Grossberg Lab



gl_lab1Our laboratory is working to understand how cancer impacts the global metabolic balance of the organism. We are defining how a localized tumor disrupts normal nutrient partitioning and the effects of this interaction on physiology, behavior, and adaptation. By considering cancer in the context of its macroenvironment, we hope to translate our insights into new approaches to early detection, risk stratification, and treatment of lethal malignancies.

Cancer is made up of aberrantly proliferating cells, which fail to respond appropriately to the normal regulatory mechanisms that impede growth. To grow tumors must acquire an adequate supply of building blocks to manufacture the macromolecules needed for cell growth and division. Research focused on how cancer cells repurpose cellular metabolism to promote proliferation has revealed incredible plasticity, allowing cancer cells to remain anabolic in a broad range of nutrient contexts. Universally, tumors must usurp the nutritional resources from the body and repurpose them for tumor cell growth. In its most advanced stages, this is evidenced by the wasting syndrome, cachexia, which is characterized by muscle and organ wasting, weight loss, and depleted physiologic reserve. Nutritional supplementation is ineffective in reversing cachexia, implying that cancer enacts a devastating metabolic program. Defining this process in early stages of tumor development, when cachexia could be prevented or reversed, has remained an elusive task. Despite recognition as a fundamental component of tumor growth, how cancer redirects metabolic resources from the host, and the impacts of this process on tumor growth, symptoms, and patient resilience remain poorly understood. We aim to define the biobehavioral signature of early cancer development and metabolic reprogramming and to identify the key pathways underlying this phenomenon.

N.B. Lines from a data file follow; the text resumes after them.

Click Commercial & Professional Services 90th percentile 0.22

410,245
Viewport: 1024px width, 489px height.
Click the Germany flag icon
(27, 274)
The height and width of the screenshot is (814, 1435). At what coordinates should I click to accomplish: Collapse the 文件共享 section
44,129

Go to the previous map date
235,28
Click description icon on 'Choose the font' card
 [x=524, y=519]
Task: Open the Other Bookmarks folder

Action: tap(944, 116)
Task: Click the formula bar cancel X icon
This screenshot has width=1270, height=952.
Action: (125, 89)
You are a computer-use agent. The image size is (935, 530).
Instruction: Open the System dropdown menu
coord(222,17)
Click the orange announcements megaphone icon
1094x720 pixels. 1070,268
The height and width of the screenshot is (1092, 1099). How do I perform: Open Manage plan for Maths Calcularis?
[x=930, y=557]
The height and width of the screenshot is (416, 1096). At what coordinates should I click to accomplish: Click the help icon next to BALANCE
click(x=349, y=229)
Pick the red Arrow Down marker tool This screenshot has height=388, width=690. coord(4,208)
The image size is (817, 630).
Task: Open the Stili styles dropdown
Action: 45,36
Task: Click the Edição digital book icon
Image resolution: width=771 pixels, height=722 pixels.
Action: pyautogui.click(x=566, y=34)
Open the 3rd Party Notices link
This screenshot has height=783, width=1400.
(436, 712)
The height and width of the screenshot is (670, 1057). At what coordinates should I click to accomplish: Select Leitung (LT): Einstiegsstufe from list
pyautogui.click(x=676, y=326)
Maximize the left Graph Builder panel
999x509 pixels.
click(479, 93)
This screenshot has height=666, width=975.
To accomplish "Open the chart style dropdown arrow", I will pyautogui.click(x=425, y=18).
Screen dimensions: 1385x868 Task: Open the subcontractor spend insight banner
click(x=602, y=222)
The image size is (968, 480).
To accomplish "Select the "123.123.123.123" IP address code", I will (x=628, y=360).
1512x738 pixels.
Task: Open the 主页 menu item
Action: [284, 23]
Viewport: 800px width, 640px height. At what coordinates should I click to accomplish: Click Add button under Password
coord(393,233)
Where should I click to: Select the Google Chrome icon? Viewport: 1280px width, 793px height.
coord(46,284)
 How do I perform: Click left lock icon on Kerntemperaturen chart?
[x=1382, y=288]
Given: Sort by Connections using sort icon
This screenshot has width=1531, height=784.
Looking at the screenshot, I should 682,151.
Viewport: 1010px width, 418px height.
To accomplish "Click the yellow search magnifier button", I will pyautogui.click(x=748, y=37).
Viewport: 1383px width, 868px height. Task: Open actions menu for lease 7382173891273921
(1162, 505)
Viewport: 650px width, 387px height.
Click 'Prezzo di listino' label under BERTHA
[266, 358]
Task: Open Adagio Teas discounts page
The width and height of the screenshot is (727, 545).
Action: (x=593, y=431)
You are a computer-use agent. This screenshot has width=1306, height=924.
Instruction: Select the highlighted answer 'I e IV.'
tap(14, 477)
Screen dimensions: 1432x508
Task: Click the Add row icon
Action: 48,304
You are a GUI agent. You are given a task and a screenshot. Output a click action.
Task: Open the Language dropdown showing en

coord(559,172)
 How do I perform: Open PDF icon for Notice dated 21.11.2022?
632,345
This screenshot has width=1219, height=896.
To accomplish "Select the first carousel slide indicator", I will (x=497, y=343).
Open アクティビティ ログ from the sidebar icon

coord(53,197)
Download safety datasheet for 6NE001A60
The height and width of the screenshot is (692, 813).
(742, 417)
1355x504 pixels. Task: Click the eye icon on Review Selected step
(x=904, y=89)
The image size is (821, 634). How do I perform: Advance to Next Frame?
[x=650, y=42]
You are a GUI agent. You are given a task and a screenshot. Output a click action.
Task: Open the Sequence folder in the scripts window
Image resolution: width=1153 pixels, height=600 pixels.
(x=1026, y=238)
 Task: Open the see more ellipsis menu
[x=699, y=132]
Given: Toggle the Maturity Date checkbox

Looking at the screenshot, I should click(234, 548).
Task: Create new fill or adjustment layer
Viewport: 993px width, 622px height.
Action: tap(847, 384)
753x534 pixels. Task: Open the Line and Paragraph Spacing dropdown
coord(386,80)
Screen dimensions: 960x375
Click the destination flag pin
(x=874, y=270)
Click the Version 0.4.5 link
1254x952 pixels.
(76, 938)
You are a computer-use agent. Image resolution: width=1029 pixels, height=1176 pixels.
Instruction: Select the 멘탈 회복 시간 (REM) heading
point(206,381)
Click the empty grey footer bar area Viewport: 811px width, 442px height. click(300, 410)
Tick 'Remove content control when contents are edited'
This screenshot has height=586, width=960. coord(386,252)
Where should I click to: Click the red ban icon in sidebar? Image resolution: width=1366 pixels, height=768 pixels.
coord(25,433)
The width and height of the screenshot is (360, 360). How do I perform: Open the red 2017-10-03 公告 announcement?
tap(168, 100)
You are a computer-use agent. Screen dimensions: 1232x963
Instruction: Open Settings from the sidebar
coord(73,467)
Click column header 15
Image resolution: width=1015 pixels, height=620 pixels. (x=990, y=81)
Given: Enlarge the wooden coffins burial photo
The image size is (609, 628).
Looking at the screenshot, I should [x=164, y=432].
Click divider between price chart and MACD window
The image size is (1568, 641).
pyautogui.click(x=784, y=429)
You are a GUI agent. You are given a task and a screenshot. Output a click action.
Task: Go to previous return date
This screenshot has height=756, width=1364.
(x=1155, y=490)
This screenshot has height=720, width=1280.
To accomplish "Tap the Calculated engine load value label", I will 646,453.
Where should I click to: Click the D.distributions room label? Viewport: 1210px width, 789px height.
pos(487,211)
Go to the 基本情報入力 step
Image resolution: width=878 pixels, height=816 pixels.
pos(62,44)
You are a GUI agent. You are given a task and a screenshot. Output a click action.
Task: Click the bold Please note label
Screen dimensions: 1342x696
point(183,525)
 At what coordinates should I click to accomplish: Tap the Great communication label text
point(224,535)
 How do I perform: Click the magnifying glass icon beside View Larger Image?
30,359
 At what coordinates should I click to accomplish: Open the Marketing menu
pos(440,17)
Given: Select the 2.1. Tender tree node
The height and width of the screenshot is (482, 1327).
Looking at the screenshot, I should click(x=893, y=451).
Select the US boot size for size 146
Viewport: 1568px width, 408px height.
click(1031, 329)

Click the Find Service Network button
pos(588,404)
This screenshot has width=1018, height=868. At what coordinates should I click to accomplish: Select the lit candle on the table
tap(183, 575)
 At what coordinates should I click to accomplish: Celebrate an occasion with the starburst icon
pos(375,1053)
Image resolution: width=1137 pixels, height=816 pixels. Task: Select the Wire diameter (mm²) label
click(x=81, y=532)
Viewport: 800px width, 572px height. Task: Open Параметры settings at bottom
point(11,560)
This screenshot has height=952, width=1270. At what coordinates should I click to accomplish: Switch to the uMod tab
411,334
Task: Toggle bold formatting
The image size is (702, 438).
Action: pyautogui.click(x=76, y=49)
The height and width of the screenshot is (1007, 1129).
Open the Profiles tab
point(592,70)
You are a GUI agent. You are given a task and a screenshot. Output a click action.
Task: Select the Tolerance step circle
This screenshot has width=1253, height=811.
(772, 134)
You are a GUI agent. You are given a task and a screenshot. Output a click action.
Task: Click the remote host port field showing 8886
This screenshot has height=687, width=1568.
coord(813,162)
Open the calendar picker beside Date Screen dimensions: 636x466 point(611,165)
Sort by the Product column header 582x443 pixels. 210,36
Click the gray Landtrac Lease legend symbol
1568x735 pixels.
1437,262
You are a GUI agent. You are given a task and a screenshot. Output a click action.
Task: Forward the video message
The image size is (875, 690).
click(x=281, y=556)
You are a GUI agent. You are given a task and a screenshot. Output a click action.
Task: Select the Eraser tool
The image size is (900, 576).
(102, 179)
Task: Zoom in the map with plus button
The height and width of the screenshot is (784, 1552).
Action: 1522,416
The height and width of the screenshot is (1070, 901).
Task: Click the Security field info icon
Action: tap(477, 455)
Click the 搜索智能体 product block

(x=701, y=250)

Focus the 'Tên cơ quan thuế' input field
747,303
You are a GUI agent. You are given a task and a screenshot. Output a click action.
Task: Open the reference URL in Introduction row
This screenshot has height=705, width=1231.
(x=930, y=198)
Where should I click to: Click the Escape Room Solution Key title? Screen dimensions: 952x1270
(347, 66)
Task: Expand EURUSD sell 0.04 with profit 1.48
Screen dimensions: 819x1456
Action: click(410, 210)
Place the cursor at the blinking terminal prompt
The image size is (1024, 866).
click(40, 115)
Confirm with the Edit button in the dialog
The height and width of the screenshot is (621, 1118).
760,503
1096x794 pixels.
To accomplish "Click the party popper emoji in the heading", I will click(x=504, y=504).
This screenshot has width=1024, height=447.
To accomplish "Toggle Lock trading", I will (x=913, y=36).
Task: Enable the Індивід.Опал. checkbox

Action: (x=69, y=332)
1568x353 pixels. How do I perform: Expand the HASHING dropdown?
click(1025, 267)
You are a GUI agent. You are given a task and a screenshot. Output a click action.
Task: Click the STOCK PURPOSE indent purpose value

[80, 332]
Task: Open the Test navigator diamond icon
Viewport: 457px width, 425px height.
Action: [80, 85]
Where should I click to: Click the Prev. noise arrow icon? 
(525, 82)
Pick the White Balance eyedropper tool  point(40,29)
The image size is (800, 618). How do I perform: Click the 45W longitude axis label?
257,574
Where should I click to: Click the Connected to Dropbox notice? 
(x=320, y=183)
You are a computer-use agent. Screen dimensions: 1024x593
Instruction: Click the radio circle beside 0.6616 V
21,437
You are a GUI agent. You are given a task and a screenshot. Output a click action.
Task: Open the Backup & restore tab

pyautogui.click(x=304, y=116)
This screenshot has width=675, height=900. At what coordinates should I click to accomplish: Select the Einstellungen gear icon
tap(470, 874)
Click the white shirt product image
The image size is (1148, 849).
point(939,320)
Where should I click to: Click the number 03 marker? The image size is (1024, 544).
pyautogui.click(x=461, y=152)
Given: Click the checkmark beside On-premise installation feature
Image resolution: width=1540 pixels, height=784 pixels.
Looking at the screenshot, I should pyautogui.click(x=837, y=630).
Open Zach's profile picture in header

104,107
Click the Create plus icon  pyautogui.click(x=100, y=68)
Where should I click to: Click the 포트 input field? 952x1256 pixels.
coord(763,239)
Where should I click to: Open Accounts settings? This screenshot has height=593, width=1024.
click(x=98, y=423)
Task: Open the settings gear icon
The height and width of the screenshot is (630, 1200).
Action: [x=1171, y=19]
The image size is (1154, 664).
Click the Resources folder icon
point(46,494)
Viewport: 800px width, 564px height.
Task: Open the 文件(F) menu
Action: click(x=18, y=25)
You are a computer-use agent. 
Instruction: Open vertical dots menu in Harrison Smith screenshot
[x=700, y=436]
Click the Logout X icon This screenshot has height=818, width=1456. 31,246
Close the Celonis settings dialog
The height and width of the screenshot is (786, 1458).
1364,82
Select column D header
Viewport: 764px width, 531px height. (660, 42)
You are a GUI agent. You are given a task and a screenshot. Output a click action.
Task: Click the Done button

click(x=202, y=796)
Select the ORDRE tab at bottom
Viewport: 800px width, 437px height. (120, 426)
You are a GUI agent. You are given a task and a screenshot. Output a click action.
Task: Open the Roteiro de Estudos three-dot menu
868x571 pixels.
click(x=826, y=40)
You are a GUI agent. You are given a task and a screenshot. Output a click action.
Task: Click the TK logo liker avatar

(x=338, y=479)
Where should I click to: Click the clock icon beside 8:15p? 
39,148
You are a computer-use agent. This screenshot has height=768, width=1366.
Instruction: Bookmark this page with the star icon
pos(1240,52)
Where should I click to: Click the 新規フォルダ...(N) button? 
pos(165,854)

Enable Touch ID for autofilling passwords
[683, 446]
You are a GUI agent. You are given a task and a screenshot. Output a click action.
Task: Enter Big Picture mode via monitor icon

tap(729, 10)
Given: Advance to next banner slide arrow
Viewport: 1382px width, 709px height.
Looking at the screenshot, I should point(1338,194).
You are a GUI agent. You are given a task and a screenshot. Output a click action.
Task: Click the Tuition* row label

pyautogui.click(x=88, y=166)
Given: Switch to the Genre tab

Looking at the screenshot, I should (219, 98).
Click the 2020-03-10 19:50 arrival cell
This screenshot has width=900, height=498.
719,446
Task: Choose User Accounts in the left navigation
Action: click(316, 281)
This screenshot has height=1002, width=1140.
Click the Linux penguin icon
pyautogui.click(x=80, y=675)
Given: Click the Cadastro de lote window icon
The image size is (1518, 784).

Our laboratory focuses primarily on pancreatic cancer, among the deadliest and most metabolically disruptive tumors. Pancreatic ductal adenocarcinoma (PDAC) is currently the 4th leading cause of cancer death, with fewer than 10% of PDAC patients alive 5 years after diagnosis. Physicians are seldom alerted to a problem in the pancreas until advanced tumors have developed, so most patients present at an unresectable, and thus incurable, stage of disease. Although the majority of cases are sporadic, there are currently no effective screening strategies for the population. PDAC is often preceded by adult onset diabetes and is commonly associated with cachexia at diagnosis, implicating early metabolic reprogramming as a defining feature. Decreased total daily activity is among the first observed signs of sickness in humans

and preclinical animal models of acute and chronic diseases. Asthenia, the symptomatic surrogate for decreased activity, is the most common presenting symptom of PDAC, reported by nearly 90% of patients with localized disease. We believe that this reflects a sensitive behavioral measure of metabolic reprogramming. We utilize orthotopic and genetic mouse models of PDAC to identify early behavioral and physiologic signatures of cancer development. We are also evaluating mHealth approaches to identifying patterns associated with cancer development in high risk PDAC populations. Working with our colleagues in the Cancer Early Detection Advanced Research Center and Brenden Colson Center for Pancreatic Care to we aim to define the molecular and biochemical fingerprint of early PDAC in both mouse models and clinical samples.

Our current interest is in identifying novel physiometric approaches to PDAC screening. We are also interested in how cancer growth effects whole body metabolism and the role this plays in physiologic reserve and adaptation to metabolic challenges. Through this work, we hope to advance understanding of tumor-host crosstalk and its relationship to tumor growth, patient resiliency, and quality of life.